PROBLEM: Begin at the line containing "Thu 11 Jun 8:16 AM (345, 1827)" in the entries below and end at the line containing "Wildflower Wednesday (621, 194)"; transcribe that range exactly and nothing outside it.
** Opening THE DATA block **
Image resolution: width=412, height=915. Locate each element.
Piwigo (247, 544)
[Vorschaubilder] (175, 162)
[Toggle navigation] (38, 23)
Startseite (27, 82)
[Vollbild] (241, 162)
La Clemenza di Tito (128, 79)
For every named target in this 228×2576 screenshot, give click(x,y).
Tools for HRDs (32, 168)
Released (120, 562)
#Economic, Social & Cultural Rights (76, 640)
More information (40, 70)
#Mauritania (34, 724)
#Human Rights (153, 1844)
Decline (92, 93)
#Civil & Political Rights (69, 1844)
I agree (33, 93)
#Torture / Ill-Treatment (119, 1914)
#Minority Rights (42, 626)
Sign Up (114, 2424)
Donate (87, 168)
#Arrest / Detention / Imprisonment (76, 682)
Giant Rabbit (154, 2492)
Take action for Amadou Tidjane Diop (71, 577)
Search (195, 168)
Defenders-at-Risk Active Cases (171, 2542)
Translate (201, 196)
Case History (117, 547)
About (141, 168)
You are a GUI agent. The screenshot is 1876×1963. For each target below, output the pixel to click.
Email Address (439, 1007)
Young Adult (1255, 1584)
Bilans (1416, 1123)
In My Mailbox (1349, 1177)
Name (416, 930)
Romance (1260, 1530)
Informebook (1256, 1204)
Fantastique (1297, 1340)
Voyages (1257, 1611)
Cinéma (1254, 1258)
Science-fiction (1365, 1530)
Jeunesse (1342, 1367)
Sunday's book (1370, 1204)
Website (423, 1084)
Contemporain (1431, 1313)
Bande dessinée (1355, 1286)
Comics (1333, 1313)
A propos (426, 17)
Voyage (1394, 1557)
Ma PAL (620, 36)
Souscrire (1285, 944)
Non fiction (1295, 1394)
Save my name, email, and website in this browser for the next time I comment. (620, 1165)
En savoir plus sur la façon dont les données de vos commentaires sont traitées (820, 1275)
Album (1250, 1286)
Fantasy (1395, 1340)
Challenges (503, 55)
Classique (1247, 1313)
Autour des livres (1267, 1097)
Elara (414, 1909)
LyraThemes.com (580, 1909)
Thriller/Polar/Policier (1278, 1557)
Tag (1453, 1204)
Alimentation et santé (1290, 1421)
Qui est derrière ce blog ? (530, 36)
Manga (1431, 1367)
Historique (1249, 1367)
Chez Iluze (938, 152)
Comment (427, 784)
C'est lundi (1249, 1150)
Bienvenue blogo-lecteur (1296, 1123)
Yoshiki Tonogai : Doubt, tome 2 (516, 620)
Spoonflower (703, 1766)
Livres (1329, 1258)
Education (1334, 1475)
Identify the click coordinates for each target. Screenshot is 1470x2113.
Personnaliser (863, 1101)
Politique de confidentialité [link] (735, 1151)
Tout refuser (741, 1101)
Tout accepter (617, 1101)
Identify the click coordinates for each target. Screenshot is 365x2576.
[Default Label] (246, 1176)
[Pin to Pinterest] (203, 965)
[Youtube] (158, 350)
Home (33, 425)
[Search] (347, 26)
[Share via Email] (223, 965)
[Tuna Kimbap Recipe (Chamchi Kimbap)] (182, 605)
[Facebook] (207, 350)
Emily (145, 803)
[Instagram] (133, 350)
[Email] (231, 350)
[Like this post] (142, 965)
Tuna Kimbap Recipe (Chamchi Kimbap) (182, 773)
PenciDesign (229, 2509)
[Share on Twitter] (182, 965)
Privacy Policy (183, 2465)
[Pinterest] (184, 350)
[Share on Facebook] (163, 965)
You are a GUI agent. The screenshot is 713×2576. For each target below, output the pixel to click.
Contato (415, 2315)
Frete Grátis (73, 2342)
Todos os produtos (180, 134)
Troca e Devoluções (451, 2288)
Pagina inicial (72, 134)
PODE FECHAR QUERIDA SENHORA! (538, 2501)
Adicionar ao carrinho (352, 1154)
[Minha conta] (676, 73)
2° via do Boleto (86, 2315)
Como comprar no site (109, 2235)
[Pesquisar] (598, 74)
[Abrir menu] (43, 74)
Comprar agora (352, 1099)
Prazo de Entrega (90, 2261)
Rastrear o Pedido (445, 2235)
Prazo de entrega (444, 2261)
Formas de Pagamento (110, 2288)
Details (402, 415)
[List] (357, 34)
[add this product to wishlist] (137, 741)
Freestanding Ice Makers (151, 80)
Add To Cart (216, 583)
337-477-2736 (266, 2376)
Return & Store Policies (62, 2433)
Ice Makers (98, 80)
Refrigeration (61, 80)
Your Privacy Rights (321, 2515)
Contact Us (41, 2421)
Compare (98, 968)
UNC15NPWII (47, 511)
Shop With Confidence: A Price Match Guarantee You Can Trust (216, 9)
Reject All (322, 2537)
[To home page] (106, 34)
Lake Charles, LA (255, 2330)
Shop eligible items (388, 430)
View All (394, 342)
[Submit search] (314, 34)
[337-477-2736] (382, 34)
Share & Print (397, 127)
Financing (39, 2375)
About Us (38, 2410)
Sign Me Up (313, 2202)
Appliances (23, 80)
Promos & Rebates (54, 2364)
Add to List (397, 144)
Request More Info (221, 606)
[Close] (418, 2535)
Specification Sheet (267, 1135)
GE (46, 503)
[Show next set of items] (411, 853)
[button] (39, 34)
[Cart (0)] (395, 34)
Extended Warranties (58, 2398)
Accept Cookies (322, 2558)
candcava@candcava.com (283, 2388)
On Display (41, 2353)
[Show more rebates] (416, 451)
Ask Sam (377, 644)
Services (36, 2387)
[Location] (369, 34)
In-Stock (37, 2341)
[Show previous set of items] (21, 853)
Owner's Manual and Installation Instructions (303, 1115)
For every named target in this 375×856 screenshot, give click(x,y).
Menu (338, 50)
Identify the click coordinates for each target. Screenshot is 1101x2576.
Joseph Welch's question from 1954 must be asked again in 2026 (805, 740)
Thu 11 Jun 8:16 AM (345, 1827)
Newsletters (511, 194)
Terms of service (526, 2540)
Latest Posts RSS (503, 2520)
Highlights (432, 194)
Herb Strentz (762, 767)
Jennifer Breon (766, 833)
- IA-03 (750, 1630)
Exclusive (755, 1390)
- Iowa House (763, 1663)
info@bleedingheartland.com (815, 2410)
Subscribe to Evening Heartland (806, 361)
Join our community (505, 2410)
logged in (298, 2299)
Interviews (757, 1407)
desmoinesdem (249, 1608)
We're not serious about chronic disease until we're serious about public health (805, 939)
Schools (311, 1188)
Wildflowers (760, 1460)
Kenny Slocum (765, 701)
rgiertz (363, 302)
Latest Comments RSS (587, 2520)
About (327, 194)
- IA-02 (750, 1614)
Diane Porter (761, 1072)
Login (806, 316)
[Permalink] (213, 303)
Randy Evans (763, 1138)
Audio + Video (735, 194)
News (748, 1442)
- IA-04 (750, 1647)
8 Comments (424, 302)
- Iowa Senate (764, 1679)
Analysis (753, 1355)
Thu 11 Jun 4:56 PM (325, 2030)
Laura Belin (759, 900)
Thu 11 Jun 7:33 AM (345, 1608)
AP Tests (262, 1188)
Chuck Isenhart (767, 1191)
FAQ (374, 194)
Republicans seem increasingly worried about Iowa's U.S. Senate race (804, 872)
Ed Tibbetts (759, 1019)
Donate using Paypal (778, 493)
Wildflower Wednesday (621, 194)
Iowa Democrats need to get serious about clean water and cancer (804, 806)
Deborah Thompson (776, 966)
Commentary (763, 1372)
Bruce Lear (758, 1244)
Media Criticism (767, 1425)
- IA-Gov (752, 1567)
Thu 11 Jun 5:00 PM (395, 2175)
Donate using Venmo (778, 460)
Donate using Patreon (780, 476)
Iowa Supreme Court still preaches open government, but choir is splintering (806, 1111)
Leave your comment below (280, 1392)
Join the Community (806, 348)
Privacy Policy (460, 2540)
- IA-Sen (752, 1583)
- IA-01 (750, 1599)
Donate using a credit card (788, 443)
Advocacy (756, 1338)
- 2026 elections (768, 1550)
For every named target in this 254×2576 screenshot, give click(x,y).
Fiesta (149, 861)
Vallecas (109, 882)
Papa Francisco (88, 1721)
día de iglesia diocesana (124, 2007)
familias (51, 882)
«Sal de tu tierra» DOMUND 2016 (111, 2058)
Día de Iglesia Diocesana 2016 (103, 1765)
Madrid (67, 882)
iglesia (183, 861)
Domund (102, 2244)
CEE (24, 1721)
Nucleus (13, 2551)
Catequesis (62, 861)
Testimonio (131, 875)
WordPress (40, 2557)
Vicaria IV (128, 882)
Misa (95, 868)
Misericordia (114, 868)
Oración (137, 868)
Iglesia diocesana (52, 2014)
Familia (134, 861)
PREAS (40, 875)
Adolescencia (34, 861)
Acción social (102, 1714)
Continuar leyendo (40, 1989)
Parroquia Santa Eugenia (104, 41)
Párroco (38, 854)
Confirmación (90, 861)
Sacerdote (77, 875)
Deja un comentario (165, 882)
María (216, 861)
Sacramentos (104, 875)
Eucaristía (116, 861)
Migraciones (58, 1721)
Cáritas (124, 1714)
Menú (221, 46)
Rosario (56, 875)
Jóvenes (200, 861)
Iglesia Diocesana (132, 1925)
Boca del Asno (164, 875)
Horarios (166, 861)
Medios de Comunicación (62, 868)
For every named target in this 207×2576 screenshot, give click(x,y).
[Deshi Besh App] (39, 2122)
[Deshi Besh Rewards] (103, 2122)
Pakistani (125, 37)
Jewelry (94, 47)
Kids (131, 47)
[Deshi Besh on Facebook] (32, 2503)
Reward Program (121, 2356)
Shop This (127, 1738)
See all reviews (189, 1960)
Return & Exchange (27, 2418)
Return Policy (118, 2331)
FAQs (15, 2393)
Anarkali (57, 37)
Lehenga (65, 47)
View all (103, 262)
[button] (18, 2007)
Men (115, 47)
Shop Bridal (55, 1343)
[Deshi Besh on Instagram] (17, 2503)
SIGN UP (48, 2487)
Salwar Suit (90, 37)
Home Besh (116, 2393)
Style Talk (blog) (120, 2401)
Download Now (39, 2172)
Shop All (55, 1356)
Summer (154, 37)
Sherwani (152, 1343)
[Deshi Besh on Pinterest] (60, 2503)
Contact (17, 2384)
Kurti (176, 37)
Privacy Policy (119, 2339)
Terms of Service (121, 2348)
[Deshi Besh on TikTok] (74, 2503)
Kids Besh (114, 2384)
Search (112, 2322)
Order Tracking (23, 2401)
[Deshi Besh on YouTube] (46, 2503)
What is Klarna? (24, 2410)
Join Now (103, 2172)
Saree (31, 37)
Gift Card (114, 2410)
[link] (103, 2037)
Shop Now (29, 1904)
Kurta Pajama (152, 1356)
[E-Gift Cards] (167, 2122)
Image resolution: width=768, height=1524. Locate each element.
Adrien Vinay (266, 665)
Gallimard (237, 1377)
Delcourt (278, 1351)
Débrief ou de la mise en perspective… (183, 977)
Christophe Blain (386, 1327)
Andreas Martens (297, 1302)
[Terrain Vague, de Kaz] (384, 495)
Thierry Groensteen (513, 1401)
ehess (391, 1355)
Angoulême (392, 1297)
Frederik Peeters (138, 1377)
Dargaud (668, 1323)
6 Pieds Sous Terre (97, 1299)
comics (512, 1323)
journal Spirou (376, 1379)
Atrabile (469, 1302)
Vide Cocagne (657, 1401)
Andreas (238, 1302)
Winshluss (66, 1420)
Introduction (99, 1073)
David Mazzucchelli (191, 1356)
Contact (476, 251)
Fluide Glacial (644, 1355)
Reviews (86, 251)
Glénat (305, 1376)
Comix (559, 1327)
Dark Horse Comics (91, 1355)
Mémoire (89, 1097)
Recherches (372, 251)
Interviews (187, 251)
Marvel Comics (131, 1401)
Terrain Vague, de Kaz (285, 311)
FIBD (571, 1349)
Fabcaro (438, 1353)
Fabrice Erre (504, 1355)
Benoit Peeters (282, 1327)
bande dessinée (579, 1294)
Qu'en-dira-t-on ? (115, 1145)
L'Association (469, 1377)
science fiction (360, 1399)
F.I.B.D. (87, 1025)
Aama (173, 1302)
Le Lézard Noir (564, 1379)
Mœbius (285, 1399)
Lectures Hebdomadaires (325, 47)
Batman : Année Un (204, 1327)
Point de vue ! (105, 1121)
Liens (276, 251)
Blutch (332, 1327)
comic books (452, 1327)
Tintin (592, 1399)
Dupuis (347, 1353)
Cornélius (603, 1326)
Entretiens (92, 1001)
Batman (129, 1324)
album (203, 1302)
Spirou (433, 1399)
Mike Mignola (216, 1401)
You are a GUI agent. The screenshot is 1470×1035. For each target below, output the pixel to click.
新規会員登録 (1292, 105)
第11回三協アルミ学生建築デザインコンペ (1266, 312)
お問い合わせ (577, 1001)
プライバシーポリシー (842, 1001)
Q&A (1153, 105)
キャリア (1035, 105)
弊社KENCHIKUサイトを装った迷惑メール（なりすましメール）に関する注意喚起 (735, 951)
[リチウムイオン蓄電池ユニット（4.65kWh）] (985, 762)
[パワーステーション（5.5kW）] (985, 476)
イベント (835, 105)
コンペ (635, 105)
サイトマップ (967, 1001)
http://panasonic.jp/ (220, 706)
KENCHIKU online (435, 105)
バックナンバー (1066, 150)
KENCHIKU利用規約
** Closing THE DATA block **
PROBLEM SOLUTION:
Thu 11 Jun 8:16 AM (345, 1827)
Newsletters (511, 194)
Terms of service (526, 2540)
Latest Posts RSS (503, 2520)
Highlights (432, 194)
Herb Strentz (762, 767)
Jennifer Breon (766, 833)
- IA-03 (750, 1630)
Exclusive (755, 1390)
- Iowa House (763, 1663)
info@bleedingheartland.com (815, 2410)
Subscribe to Evening Heartland (806, 361)
Join our community (505, 2410)
logged in (298, 2299)
Interviews (757, 1407)
desmoinesdem (249, 1608)
We're not serious about chronic disease until we're serious about public health (805, 939)
Schools (311, 1188)
Wildflowers (760, 1460)
Kenny Slocum (765, 701)
rgiertz (363, 302)
Latest Comments RSS (587, 2520)
About (327, 194)
- IA-02 (750, 1614)
Diane Porter (761, 1072)
Login (806, 316)
[Permalink] (213, 303)
Randy Evans (763, 1138)
Audio + Video (735, 194)
News (748, 1442)
- IA-04 (750, 1647)
8 Comments (424, 302)
- Iowa Senate (764, 1679)
Analysis (753, 1355)
Thu 11 Jun 4:56 PM (325, 2030)
Laura Belin (759, 900)
Thu 11 Jun 7:33 AM (345, 1608)
AP Tests (262, 1188)
Chuck Isenhart (767, 1191)
FAQ (374, 194)
Republicans seem increasingly worried about Iowa's U.S. Senate race (804, 872)
Ed Tibbetts (759, 1019)
Donate using Paypal (778, 493)
Wildflower Wednesday (621, 194)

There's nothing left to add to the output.